PEPFAR's investments strengthen national health systems so they can move effectively and effectively deliver the essential services for all the needs of their people, including the non-HIV needs of people living with HIV. Clinics, hospitals and communities that were once overwhelmed dealing with AIDS now have the systems, tools and capacity to address the broader range of health issues that face people. These focused investments are enabling access to basic health care, often where little or none existed before. In countries with substantial PEPFAR investments -- 36 of them -- we've seen reductions in maternal, child and TB-related mortality -- dramatic reductions. We have seen increased use of ante-natal care and wider availability of safe blood, just to name a few.
And while we are doing this, we are not taking our eyes off the prize. We are not letting up, and are focusing more intently, more specifically on the specific ingredients needed to achieve that AIDS-free generation in this town, in this district, in this province, in this country. We must continue to work on reaching this goal together. As Richard said, it is a shared responsibility. No one nation or donor organization can do this alone. We've come this far together, and everyone in this room knows we can go the distance. Now it's time to come together once again to reach the finish line.
Part of the reason that we've gotten this far is because of the tremendous bipartisan support that PEPFAR has long been fortunate to receive, starting with President Bush and a bipartisan Congress, and continued by President Obama, Secretary Clinton and now Secretary Kerry, but also in working with Senator Gordon Smith as well as Representative Barbara Lee, among others, to lift the travel restrictions once placed on those living with HIV.
I want to thank all of the congressional leadership, the real champions who, over countless fights over many years, are here with us today. Both Senators Cardin and Enzi, Senator Isakson, and Representatives Leach, Barbara Lee, Congressman McDermott and Congressman Waxman and Wasserman Schultz. You each know the individual issues that you have put forward on the table and, most importantly, have kept in front of us. And we thank you for that leadership.
There are so many heroes in this fight. Some of you are sitting in this room. That's why I'm pleased to announce today that, as part of the 10th anniversary commemoration, PEPFAR is launching an initiative that we're going to call "PEPFAR Heroes". PEPFAR Heroes will honor outstanding individuals who have demonstrated extraordinary commitment and passion in serving people and communities affected by this disease around the globe. We will announce the honorees at an event in Washington on World AIDS Day later this year.

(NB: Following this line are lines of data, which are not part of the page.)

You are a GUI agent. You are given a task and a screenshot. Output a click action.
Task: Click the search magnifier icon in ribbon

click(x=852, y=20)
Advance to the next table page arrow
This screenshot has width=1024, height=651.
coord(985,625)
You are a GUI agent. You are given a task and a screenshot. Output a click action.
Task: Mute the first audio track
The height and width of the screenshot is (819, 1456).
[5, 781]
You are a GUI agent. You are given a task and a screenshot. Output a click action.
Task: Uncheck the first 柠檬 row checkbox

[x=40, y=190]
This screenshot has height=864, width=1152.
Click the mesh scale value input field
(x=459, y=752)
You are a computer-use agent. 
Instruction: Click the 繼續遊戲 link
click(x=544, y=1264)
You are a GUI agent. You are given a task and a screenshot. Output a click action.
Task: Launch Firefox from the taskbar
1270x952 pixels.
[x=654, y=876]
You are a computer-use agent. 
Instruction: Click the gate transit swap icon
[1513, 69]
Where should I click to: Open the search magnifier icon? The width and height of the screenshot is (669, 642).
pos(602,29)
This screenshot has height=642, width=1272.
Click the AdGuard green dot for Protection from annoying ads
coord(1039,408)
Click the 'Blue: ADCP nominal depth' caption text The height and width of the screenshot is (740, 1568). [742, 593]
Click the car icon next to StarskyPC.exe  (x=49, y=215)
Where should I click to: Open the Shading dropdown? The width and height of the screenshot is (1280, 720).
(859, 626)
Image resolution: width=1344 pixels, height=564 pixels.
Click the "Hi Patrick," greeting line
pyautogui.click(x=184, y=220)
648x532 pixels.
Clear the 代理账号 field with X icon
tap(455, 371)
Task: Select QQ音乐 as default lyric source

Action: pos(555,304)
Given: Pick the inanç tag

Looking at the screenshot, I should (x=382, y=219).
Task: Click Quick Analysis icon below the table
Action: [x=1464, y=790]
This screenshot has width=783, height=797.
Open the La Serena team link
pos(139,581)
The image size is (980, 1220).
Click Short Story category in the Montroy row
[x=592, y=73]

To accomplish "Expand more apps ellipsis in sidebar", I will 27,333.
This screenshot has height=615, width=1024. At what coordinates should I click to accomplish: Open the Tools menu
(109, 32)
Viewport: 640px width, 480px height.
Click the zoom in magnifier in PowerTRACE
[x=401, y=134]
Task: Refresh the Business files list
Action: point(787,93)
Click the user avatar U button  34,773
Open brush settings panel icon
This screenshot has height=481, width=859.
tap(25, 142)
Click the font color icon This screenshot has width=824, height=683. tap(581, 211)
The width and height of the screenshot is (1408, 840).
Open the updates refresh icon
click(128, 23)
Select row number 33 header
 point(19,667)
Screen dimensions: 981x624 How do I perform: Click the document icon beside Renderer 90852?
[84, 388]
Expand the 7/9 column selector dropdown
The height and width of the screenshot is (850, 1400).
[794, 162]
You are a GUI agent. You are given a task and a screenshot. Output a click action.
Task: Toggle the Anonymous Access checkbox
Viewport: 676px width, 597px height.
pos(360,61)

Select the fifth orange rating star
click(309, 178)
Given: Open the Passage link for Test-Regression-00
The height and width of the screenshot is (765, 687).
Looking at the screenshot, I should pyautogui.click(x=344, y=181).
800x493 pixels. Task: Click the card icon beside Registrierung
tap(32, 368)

As I conclude, I want to leave you with a thought: What would the world be like today without PEPFAR? I truly believe that PEPFAR is one of the great gifts the American people have given the world because PEPFAR gives the gifts of hope and life. Each and every one of you in this room, and so many others who are with us in spirit, should be proud of the work you've done to deliver this gift over the past 10 years. It's truly an honor to serve with you and to look at the opportunities that are before us. So I thank you very much for staying for this 10th-year anniversary celebration.